You want to raise taxes on 98% of the population to protect your buddies in the top 2%? Fuck it, we'll tax 'em all!
While we're at it, let's let the Republicans in the Senate refuse to raise the debt ceiling. So what is a couple million social security recipients don't get their checks. Suck on it, Gramps.
While we're at it, let's let the military take a hit. After all, these obedient servants don't need paychecks.
Make people realize just how important a functioning government is to their lives and we might actually have some real discourse in this country again.
Shut it down and watch the tea baggers panic.
I welcome the chaos.
eau says:
@Nunya – "Make people realize…"
That's where you went wrong. There is no 'realising' for these people. None of the chaos that ensued from Shrub's presidency bothered anyone on the right. It was all just a case of… ah fuck, I forget. Maybe bb can help us out. Who's fault was 2000-2008? Bill Clinton? Jimmy Carter? Those damn hippies?
With apologies to jzb -WASVF!
jazzbumpa says:
Yo eau –
No apolies needed. I'm willing to share.
"V" is for VERY, I assume.
Cheers
JzB Who is in despair
Paul W. Luscher says:
Well, there's a reason I'm starting to call him "President Neville Chamberlain."
Or maybe he really WANTS to go that way. As the one guy said in the movie "Inside Job," Obama's administration is a "Wall Street government."
baldheadeddork says:
I don't think Obama is an idiot. It's worse than that – I think he's doing this on purpose.
I first noticed Obama in 2004 early in his Senate run. (I lived in northern Indiana, the Chicago Tribune was my main paper.) I dug around online and found this 1995 interview with the Chicago Reader, when he was making his first run for office in the Illinois state senate. This part in particular jumped out at me, and I think you'll understand why I haven't forgotten it since.
Obama added that as important and inspiring as it was, the (Chicago mayor Harold) Washington administration also let an opportunity go by. "Washington was the best of the classic politicians," Obama said. "He knew his constituency; he truly enjoyed people. That can't be said for a lot of politicians. He was not cynical about democracy and the democratic process
bb in GA says:
@eau
"4. That he somehow controls the narrative, despite Faux News, et al. openly declaring war on him and his leadership?"
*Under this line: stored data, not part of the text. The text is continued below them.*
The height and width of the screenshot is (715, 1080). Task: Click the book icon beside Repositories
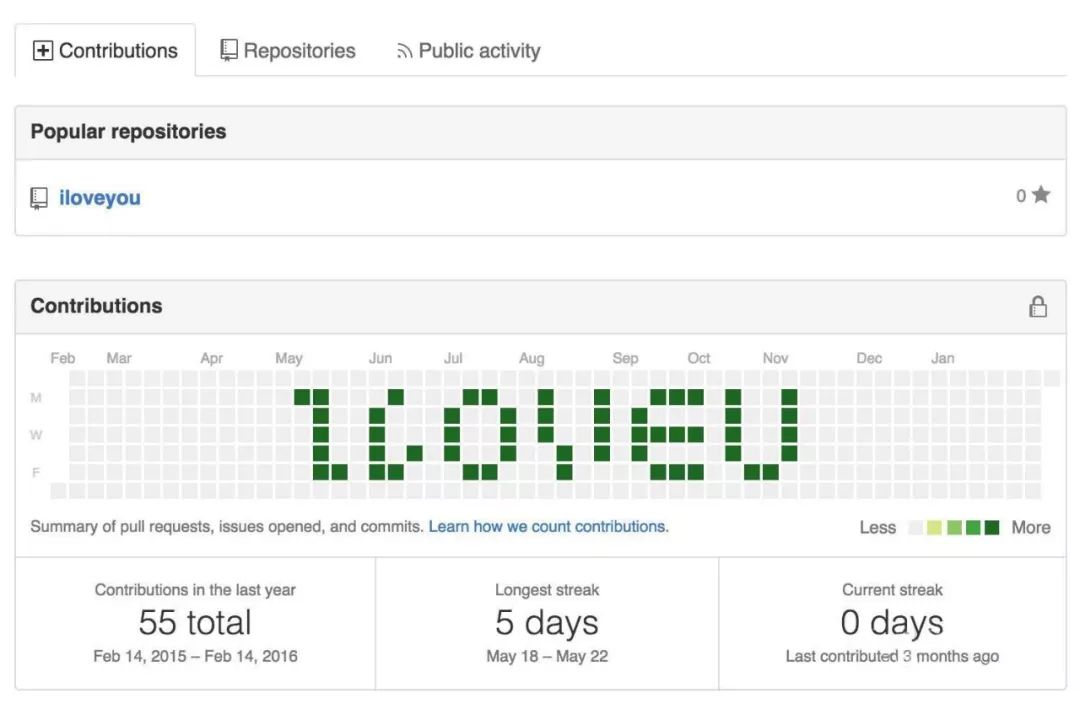[x=229, y=50]
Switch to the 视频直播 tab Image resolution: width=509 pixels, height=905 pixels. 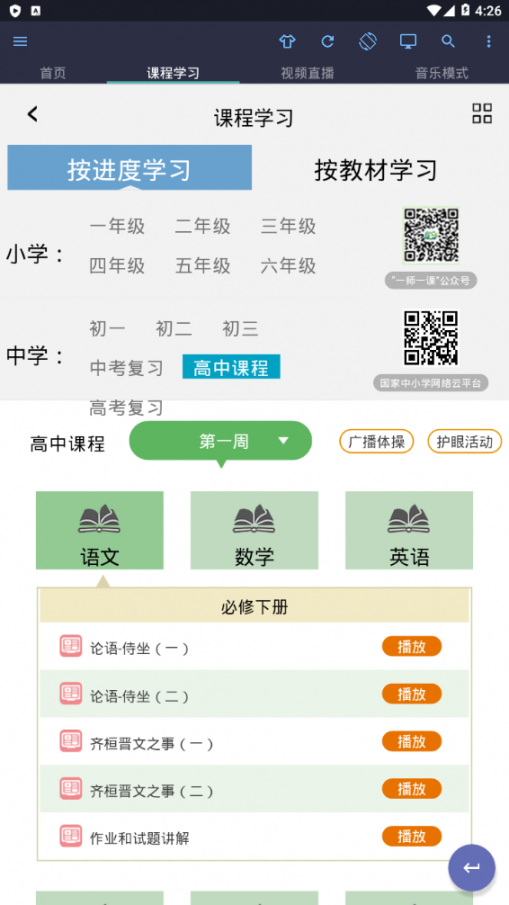(x=308, y=73)
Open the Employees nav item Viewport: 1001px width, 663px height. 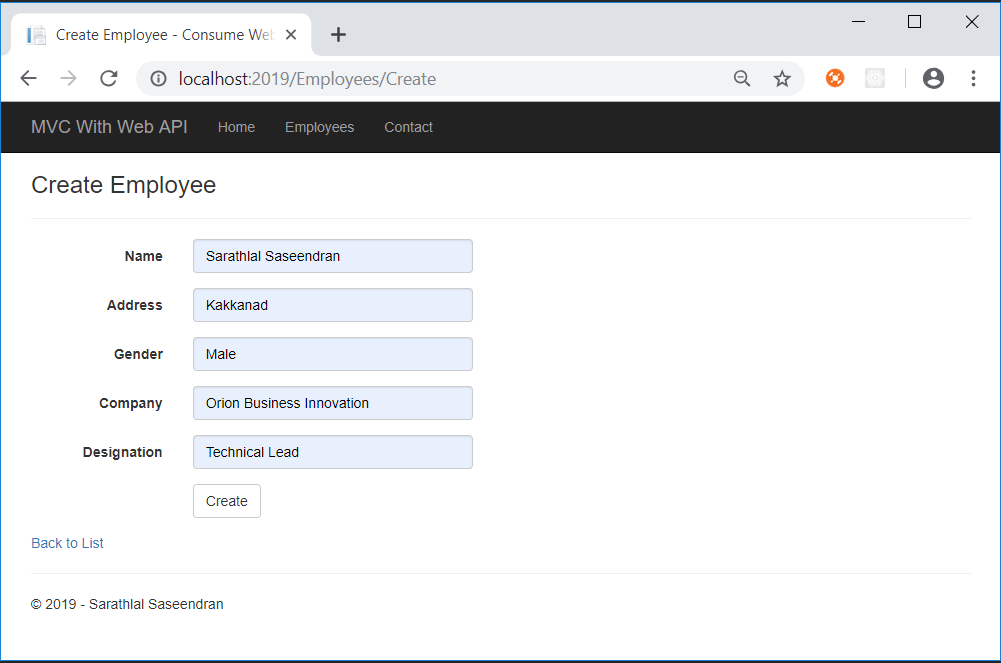pyautogui.click(x=319, y=127)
Who has declared "war" on whom?
In my memory (could be faulty here) Pres Obama and Pres Clinton are unusual in calling out a private citizen (Mr. Limbaugh) for political scorn as well as actions directed Fox (Obama Admin), not only words. Sen Reid also did the same thing. Maybe selective memory on my part.
What is it about Faux that bunches so many boxers here? On a good day they compete w/ the sorry assed CBS news.
The brag from ABC used to be "More people get their news from ABC News than from anywhere else." I think that is still true w/ the mainstream guys pulling in about 15 million daily (used to be 20+.)
Young 'uns watch Stewart and Colbert for their news.
Fox runs straight news from about 9 am to 8 pm less the Beck hour. They blow away the other cable outlets, but so what? They draw in the single digit millions for their highest rated programs which are opinion based: Beck, O'Reilly, and Hannity. Greta is less opinion oriented and more tabloid style news and items of "interest"(Is Natalie still dead? And who really gave Anna Nicole her drugs?).
The only time they really show up the MSM guys is at election time and they include a significant cadre (Hennican, Colmes, Beckel, blah, blah, blah) of liberals and Democrats as commentators as well as the usual suspects.
He'p me please…
//bb
eau says:
@jzb – You are correct, and most gracious. Cheers.
@bb – I'm afraid it is not within my power to help you.